*WHAT YOU NEED TO DO:* Rewrite the lines below with "computer-use agent" changed to "screen assistant" wherever it appears, keeping everything else the same.

--------------------------------------------------

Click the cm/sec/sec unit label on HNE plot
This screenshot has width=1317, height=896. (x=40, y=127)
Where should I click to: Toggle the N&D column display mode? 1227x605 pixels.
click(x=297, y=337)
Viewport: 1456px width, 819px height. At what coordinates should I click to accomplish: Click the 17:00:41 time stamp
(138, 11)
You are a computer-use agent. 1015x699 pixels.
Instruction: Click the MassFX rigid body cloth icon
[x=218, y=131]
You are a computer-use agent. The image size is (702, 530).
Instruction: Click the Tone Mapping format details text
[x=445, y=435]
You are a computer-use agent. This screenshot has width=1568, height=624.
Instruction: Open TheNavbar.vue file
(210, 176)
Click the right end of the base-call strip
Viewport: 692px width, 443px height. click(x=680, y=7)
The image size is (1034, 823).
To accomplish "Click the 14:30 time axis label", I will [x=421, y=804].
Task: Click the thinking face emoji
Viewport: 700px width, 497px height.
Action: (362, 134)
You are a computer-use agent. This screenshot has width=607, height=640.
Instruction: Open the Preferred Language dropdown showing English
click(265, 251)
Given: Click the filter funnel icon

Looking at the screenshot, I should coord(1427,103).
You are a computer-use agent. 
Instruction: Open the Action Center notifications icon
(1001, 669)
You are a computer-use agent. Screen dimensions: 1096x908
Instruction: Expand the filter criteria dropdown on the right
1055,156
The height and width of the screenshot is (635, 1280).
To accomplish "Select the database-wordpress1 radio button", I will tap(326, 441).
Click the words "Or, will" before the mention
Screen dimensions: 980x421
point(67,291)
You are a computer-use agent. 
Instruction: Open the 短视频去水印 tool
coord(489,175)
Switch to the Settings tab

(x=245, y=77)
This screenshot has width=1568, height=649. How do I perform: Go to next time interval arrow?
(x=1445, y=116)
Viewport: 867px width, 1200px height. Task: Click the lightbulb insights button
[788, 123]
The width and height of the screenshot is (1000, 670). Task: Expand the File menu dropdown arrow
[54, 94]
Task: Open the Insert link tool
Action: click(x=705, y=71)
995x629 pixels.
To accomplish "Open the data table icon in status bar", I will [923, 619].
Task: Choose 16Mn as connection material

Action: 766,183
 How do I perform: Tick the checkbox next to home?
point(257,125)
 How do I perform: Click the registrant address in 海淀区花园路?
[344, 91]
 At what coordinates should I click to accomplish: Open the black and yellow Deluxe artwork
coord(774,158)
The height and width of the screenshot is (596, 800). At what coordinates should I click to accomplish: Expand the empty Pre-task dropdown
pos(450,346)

--------------------------------------------------

*EXERCISE SOLUTION:*
Click the cm/sec/sec unit label on HNE plot
This screenshot has width=1317, height=896. (x=40, y=127)
Where should I click to: Toggle the N&D column display mode? 1227x605 pixels.
click(x=297, y=337)
Viewport: 1456px width, 819px height. At what coordinates should I click to accomplish: Click the 17:00:41 time stamp
(138, 11)
You are a screen assistant. 1015x699 pixels.
Instruction: Click the MassFX rigid body cloth icon
[x=218, y=131]
You are a screen assistant. The image size is (702, 530).
Instruction: Click the Tone Mapping format details text
[x=445, y=435]
You are a screen assistant. This screenshot has width=1568, height=624.
Instruction: Open TheNavbar.vue file
(210, 176)
Click the right end of the base-call strip
Viewport: 692px width, 443px height. click(x=680, y=7)
The image size is (1034, 823).
To accomplish "Click the 14:30 time axis label", I will [x=421, y=804].
Task: Click the thinking face emoji
Viewport: 700px width, 497px height.
Action: (362, 134)
You are a screen assistant. This screenshot has width=607, height=640.
Instruction: Open the Preferred Language dropdown showing English
click(265, 251)
Given: Click the filter funnel icon

Looking at the screenshot, I should coord(1427,103).
You are a screen assistant. 
Instruction: Open the Action Center notifications icon
(1001, 669)
You are a screen assistant. Screen dimensions: 1096x908
Instruction: Expand the filter criteria dropdown on the right
1055,156
The height and width of the screenshot is (635, 1280).
To accomplish "Select the database-wordpress1 radio button", I will tap(326, 441).
Click the words "Or, will" before the mention
Screen dimensions: 980x421
point(67,291)
You are a screen assistant. 
Instruction: Open the 短视频去水印 tool
coord(489,175)
Switch to the Settings tab

(x=245, y=77)
This screenshot has width=1568, height=649. How do I perform: Go to next time interval arrow?
(x=1445, y=116)
Viewport: 867px width, 1200px height. Task: Click the lightbulb insights button
[788, 123]
The width and height of the screenshot is (1000, 670). Task: Expand the File menu dropdown arrow
[54, 94]
Task: Open the Insert link tool
Action: click(x=705, y=71)
995x629 pixels.
To accomplish "Open the data table icon in status bar", I will [923, 619].
Task: Choose 16Mn as connection material

Action: 766,183
 How do I perform: Tick the checkbox next to home?
point(257,125)
 How do I perform: Click the registrant address in 海淀区花园路?
[344, 91]
 At what coordinates should I click to accomplish: Open the black and yellow Deluxe artwork
coord(774,158)
The height and width of the screenshot is (596, 800). At what coordinates should I click to accomplish: Expand the empty Pre-task dropdown
pos(450,346)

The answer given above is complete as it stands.